**WORK TO COMPLETE**
Please return, unchanged, the lines of the items below, starting at the line that contains "This screenshot has height=2214, width=1320." and ending at the line that contains "click(89, 562)", with both end lines included and nothing else.

**RECORDS SUPPLIED**
[Start]
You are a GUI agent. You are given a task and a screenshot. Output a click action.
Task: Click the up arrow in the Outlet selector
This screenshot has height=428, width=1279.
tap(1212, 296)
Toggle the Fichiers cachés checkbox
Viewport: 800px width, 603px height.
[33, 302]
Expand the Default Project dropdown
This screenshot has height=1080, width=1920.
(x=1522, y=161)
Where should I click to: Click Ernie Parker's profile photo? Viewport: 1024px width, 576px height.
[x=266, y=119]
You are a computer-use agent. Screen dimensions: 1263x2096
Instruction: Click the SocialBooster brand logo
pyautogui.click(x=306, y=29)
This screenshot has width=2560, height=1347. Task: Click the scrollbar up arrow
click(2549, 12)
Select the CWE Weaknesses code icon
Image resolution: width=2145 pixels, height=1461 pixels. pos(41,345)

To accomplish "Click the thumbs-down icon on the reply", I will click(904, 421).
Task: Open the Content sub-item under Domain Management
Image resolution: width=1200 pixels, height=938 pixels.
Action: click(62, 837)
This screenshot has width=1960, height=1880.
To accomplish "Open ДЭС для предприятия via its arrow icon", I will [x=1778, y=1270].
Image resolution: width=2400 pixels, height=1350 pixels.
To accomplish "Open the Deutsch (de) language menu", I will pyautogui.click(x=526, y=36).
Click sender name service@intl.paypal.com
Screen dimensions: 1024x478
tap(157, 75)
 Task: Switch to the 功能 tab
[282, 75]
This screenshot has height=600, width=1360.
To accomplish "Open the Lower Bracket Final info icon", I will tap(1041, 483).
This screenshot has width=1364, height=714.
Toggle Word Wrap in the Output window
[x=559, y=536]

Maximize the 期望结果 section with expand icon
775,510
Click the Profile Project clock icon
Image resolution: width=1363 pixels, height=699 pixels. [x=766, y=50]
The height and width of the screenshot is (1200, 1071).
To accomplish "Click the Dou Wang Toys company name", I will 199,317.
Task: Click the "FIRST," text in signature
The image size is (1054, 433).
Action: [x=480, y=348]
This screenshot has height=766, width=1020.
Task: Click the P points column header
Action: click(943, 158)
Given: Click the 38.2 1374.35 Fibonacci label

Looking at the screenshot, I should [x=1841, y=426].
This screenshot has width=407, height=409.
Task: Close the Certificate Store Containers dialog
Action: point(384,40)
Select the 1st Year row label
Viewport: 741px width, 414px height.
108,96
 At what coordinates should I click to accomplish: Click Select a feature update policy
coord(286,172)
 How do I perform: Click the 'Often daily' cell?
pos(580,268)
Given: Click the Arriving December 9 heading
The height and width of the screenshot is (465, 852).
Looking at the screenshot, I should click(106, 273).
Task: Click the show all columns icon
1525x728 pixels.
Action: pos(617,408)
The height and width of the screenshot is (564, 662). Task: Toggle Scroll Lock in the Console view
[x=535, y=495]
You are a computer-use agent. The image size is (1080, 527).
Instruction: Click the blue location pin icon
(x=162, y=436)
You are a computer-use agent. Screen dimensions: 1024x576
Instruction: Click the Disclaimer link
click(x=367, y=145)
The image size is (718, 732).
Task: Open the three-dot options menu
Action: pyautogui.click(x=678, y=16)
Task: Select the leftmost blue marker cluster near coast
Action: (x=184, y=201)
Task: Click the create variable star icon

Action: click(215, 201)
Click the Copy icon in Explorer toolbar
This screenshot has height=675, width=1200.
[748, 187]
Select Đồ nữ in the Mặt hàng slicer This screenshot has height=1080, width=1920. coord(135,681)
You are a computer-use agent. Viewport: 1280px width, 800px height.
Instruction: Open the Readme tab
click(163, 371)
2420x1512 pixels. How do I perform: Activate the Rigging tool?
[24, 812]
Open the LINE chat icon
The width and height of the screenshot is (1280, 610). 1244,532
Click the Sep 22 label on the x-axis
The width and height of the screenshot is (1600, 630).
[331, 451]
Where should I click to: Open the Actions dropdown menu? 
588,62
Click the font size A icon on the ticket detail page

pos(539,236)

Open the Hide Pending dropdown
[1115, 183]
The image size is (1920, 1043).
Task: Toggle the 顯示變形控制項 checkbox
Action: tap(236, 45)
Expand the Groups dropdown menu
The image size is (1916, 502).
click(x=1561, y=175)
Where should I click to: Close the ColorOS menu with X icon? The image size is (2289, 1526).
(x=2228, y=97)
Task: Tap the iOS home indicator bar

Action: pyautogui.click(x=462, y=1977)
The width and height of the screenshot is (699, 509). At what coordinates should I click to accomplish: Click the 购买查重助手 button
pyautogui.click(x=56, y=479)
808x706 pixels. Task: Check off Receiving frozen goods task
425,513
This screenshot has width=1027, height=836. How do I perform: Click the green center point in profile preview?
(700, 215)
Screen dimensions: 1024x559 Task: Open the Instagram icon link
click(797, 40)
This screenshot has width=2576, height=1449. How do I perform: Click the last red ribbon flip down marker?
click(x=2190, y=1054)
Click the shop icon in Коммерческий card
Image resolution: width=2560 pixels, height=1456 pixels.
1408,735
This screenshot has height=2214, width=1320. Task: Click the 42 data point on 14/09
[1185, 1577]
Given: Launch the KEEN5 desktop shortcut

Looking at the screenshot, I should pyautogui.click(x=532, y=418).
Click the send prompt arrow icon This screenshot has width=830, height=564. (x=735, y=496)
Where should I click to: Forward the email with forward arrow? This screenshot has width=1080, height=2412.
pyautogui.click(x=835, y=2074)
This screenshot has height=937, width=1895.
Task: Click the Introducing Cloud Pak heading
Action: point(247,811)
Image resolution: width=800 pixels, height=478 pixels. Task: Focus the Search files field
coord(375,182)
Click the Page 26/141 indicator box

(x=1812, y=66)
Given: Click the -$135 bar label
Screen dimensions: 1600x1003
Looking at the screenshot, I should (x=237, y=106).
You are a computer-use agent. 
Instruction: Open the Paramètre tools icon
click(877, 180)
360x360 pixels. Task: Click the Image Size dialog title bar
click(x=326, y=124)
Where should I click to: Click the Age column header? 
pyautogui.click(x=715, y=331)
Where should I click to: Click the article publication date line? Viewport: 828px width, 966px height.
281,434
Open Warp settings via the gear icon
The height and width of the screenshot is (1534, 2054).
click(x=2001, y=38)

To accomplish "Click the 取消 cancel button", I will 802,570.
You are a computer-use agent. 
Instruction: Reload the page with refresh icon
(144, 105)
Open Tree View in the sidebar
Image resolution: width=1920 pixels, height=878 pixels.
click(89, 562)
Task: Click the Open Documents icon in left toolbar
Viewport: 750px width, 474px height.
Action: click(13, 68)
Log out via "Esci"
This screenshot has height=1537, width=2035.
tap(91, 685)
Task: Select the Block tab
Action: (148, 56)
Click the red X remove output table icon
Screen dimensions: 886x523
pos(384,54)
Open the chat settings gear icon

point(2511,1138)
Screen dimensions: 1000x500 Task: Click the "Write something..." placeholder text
[End]
**RESULT FOR THIS TASK**
This screenshot has height=2214, width=1320. Task: Click the 42 data point on 14/09
[1185, 1577]
Given: Launch the KEEN5 desktop shortcut

Looking at the screenshot, I should pyautogui.click(x=532, y=418).
Click the send prompt arrow icon This screenshot has width=830, height=564. (x=735, y=496)
Where should I click to: Forward the email with forward arrow? This screenshot has width=1080, height=2412.
pyautogui.click(x=835, y=2074)
This screenshot has height=937, width=1895.
Task: Click the Introducing Cloud Pak heading
Action: point(247,811)
Image resolution: width=800 pixels, height=478 pixels. Task: Focus the Search files field
coord(375,182)
Click the Page 26/141 indicator box

(x=1812, y=66)
Given: Click the -$135 bar label
Screen dimensions: 1600x1003
Looking at the screenshot, I should (x=237, y=106).
You are a computer-use agent. 
Instruction: Open the Paramètre tools icon
click(877, 180)
360x360 pixels. Task: Click the Image Size dialog title bar
click(x=326, y=124)
Where should I click to: Click the Age column header? 
pyautogui.click(x=715, y=331)
Where should I click to: Click the article publication date line? Viewport: 828px width, 966px height.
281,434
Open Warp settings via the gear icon
The height and width of the screenshot is (1534, 2054).
click(x=2001, y=38)

To accomplish "Click the 取消 cancel button", I will 802,570.
You are a computer-use agent. 
Instruction: Reload the page with refresh icon
(144, 105)
Open Tree View in the sidebar
Image resolution: width=1920 pixels, height=878 pixels.
click(89, 562)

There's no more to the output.